ABC News July 17, 2012
Thirteen anti-uranium activists have been arrested on the fourth day of protests against plans to expand the Olympic Dam mine in outback South Australia.
Six people were taken into custody when they refused to move from the roadway this morning, causing mine traffic to be directed onto a dirt road around them for an hour and a half.
Seven more arrests were made a few hours later as police tried to move protesters who had started playing cricket on the road and chanting "uranium in un-Australian, it's just not cricket".
Police Assistant Commissioner Neil Smith says the protesters threw objects at police.
"Today they've absolutely refused to discuss anything with us at all and they're just taking action into their own hands so naturally we need to respond," he said.
He says when police tried to move the protesters from the road, some in the group refused.

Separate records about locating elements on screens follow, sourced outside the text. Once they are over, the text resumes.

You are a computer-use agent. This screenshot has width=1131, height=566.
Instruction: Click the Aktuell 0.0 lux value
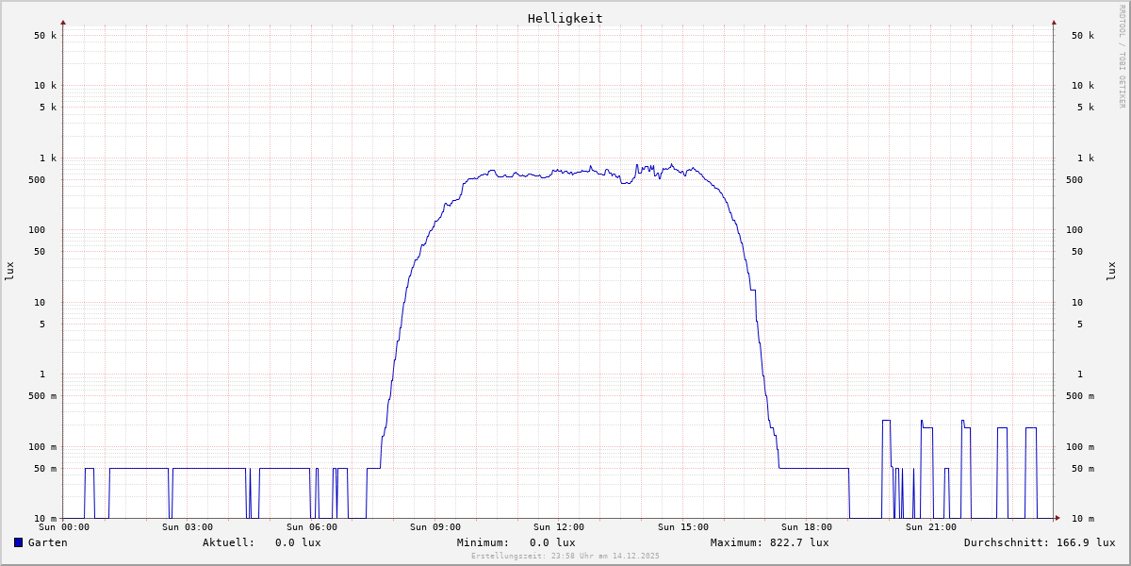pyautogui.click(x=298, y=542)
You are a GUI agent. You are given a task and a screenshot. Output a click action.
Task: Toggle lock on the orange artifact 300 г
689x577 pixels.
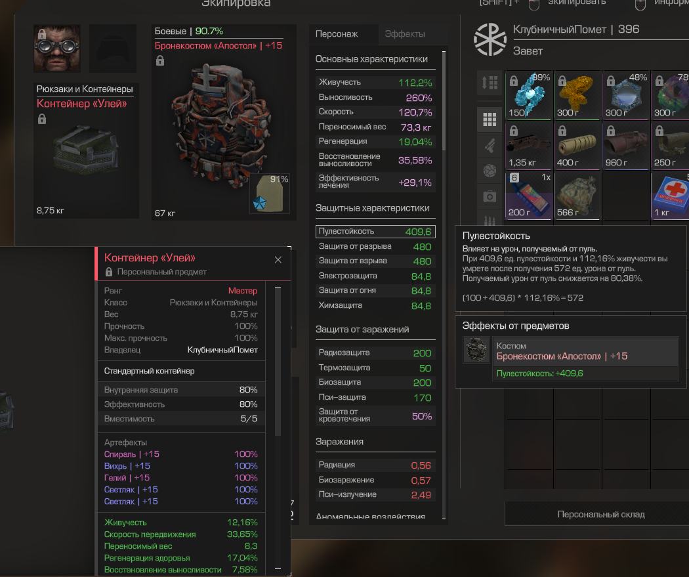click(562, 81)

"That just shows the demeanour of these people," he said.
"They will just go to any end regardless of how calm we stay."
Protest organiser Nectaria Calan says it was the police who caused the two groups to clash.
"We feel that police have escalated it today," she said.
"It was very unreasonable, it was a show of force just for the sake of it."
Extra police, horses and police wagons had been taken to the area as the protest entered its fourth day.
The demonstrators are opposed to a planned expansion of the copper, uranium and gold mine operated by BHP Billiton.
Late on Monday, security guards and police kept watch as about 350 people broke a lock to get through an exterior fence at the mine site.
But the group was prevented from reaching the mine itself by the main reinforced steel gate.
BHP Billiton said mine production had not been affected by the protest.
The demonstrators have given an indication they might stay in the region for longer than first flagged.
A protest organiser also says they no longer plan to tell police of their demonstration plans in advance.